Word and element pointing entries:
┄┄┄┄┄┄┄┄┄┄┄┄┄┄┄┄┄┄┄┄

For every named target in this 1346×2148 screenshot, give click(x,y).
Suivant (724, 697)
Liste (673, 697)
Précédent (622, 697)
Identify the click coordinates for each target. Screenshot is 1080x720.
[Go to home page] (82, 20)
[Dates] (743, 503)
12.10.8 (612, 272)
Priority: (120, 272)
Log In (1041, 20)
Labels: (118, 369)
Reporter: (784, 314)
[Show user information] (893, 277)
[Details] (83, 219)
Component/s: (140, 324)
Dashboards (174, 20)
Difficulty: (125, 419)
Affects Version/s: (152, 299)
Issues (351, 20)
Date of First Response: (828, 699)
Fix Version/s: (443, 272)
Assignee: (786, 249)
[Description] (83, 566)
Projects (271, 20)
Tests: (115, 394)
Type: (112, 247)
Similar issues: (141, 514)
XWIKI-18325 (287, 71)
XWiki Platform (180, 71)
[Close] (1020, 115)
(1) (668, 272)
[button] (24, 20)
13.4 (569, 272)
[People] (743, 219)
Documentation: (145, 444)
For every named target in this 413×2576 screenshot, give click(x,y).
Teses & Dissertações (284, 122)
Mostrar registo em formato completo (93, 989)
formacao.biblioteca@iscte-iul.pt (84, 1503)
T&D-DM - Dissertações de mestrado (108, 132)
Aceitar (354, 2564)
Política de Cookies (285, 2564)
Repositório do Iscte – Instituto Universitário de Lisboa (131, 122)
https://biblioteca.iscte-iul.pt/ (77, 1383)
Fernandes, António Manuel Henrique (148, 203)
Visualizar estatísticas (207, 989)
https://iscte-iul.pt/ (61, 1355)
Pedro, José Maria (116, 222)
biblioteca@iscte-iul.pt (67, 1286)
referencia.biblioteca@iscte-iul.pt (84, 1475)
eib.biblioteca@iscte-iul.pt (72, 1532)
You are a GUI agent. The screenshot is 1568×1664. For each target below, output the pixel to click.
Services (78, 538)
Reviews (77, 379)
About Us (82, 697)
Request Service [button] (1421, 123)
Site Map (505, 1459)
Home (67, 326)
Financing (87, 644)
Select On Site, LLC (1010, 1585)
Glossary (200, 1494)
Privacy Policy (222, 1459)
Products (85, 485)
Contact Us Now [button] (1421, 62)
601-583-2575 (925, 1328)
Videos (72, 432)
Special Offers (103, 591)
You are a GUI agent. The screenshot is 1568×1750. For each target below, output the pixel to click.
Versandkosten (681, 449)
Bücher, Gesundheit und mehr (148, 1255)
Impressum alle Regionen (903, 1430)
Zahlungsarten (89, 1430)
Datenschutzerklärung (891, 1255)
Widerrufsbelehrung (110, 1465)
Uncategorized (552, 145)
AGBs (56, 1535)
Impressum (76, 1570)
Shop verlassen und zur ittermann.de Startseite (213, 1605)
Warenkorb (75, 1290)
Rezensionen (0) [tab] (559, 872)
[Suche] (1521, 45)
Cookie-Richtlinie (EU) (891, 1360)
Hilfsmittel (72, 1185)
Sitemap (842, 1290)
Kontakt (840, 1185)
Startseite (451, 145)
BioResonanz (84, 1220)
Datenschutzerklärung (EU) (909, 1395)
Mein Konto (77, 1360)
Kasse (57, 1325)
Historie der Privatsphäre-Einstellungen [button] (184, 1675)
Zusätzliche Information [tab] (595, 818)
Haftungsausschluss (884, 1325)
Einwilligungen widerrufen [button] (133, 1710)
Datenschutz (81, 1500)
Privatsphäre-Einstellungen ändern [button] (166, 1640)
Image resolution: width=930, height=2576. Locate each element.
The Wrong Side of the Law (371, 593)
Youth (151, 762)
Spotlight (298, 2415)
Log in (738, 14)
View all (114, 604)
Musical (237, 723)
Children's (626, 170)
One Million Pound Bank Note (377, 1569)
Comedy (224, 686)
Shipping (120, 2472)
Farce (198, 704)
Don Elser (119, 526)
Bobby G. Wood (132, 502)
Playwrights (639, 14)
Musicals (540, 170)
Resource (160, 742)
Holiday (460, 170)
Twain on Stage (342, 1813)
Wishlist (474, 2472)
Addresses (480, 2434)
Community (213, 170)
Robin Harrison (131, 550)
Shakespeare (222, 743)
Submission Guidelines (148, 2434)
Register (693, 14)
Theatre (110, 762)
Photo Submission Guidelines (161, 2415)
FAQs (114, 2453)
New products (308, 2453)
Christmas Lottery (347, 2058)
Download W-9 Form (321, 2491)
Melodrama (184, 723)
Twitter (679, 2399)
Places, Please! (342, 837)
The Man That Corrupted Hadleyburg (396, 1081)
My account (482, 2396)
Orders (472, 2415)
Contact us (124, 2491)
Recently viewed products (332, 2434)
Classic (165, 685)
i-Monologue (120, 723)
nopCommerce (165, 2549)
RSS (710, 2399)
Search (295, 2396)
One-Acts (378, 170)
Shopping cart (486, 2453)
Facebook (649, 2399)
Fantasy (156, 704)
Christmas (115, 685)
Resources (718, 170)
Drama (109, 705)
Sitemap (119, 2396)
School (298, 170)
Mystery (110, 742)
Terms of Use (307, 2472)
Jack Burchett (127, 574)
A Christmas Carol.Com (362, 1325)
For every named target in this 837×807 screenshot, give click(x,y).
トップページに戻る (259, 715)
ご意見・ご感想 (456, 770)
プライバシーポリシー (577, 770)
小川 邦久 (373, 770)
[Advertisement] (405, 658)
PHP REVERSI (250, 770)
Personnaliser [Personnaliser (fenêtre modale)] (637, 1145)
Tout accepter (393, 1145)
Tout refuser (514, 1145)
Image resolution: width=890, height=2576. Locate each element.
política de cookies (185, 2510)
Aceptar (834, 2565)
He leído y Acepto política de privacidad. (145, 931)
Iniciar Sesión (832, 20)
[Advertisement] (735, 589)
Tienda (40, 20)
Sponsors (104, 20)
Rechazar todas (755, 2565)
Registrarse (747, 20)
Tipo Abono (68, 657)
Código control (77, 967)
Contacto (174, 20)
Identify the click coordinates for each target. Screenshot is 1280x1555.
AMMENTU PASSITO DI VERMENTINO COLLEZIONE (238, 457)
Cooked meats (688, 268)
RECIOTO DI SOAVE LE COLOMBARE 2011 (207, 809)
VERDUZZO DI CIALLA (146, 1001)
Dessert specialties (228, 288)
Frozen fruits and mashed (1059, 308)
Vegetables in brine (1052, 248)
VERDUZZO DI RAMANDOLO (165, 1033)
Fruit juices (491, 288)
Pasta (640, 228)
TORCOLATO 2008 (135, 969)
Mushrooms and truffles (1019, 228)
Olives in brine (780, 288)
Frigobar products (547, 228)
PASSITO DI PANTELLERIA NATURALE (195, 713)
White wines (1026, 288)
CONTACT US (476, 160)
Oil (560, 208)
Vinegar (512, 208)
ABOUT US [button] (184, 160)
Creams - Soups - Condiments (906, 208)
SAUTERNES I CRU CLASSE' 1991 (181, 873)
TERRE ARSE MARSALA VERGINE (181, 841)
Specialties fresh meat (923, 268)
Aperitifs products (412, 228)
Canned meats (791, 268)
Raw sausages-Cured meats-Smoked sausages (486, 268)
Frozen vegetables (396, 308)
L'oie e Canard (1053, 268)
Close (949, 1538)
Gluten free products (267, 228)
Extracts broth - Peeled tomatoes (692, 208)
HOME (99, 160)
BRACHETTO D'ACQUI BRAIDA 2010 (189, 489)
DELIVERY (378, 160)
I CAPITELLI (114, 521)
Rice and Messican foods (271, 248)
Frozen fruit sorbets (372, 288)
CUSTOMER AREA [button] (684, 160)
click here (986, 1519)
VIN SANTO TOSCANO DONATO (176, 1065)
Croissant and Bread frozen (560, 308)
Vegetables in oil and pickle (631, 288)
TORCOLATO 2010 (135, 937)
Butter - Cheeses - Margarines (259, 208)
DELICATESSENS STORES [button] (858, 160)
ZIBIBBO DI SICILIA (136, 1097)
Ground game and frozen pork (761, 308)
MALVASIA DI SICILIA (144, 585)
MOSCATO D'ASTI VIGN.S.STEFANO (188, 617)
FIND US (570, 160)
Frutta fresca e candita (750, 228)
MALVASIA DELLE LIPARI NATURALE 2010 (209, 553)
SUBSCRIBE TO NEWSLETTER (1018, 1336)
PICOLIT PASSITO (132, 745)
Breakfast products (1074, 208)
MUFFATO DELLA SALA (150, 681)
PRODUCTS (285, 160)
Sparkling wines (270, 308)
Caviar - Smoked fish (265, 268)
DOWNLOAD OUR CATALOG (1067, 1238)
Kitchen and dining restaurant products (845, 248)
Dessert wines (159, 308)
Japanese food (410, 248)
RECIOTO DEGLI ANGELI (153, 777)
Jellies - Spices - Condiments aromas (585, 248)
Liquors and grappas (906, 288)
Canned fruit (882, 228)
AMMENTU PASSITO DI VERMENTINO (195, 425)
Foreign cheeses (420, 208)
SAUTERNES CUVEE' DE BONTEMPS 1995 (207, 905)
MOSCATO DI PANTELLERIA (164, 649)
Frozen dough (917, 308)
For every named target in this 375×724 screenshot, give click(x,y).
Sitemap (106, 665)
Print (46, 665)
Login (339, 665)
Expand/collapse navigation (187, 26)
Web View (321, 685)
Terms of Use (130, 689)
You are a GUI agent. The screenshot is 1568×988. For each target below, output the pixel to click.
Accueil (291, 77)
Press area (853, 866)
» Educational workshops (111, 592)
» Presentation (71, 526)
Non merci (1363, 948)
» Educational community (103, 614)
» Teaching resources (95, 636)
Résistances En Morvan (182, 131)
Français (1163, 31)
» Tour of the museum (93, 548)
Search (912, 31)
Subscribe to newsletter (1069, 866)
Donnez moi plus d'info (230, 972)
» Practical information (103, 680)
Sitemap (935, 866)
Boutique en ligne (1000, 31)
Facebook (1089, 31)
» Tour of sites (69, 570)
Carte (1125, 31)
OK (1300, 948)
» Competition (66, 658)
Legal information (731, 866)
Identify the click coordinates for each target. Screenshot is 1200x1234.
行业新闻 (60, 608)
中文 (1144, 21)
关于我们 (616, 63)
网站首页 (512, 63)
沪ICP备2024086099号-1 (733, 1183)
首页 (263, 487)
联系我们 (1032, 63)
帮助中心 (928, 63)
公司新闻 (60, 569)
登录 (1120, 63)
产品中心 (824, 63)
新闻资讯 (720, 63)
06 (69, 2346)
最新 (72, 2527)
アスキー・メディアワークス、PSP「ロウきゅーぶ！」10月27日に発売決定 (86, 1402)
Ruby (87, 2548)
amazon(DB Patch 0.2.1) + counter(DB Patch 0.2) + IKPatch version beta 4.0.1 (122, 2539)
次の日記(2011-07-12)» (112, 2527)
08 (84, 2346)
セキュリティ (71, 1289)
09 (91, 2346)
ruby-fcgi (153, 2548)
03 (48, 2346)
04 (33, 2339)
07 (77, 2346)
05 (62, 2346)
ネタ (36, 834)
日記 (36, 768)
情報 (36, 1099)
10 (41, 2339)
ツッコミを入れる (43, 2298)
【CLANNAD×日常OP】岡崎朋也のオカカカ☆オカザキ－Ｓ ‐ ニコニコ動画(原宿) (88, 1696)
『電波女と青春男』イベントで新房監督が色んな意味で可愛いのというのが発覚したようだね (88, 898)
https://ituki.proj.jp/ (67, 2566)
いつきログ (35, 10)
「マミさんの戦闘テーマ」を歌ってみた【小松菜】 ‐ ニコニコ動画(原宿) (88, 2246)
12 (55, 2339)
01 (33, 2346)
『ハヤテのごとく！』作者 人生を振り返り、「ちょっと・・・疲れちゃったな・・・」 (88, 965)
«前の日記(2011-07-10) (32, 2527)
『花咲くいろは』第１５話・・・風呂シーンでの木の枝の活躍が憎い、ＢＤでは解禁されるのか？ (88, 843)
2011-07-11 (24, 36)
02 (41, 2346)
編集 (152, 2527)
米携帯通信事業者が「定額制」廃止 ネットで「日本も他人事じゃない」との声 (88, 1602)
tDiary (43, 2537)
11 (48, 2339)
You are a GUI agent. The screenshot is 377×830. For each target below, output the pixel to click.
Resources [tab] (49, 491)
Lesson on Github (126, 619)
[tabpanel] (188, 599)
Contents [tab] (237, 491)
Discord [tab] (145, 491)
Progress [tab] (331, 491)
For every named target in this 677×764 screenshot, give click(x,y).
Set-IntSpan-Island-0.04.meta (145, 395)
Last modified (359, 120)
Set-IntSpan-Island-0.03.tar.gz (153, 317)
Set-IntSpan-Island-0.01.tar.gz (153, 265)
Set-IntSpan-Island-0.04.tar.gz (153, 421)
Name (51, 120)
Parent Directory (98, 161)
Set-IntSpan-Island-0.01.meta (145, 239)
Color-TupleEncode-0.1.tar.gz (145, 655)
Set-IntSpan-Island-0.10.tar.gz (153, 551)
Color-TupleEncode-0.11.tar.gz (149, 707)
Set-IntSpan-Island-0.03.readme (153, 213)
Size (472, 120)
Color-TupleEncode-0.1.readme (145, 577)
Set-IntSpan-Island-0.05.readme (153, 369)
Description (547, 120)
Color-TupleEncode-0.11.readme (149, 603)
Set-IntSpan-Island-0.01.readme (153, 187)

┄┄┄┄┄┄┄┄┄┄┄┄┄┄┄┄┄┄┄┄

Rewrite the stretch of data from the line containing "Resources (718, 170)" through the line containing "Tienda (40, 20)", changing "Terms of Use" to "Terms of Service" and leaving everything else as it is. Give only those lines.

Resources (718, 170)
Drama (109, 705)
Sitemap (119, 2396)
School (298, 170)
Mystery (110, 742)
Terms of Service (307, 2472)
Jack Burchett (127, 574)
A Christmas Carol.Com (362, 1325)
For every named target in this 837×807 screenshot, give click(x,y).
トップページに戻る (259, 715)
ご意見・ご感想 (456, 770)
プライバシーポリシー (577, 770)
小川 邦久 (373, 770)
[Advertisement] (405, 658)
PHP REVERSI (250, 770)
Personnaliser [Personnaliser (fenêtre modale)] (637, 1145)
Tout accepter (393, 1145)
Tout refuser (514, 1145)
Image resolution: width=890, height=2576. Locate each element.
política de cookies (185, 2510)
Aceptar (834, 2565)
He leído y Acepto política de privacidad. (145, 931)
Iniciar Sesión (832, 20)
[Advertisement] (735, 589)
Tienda (40, 20)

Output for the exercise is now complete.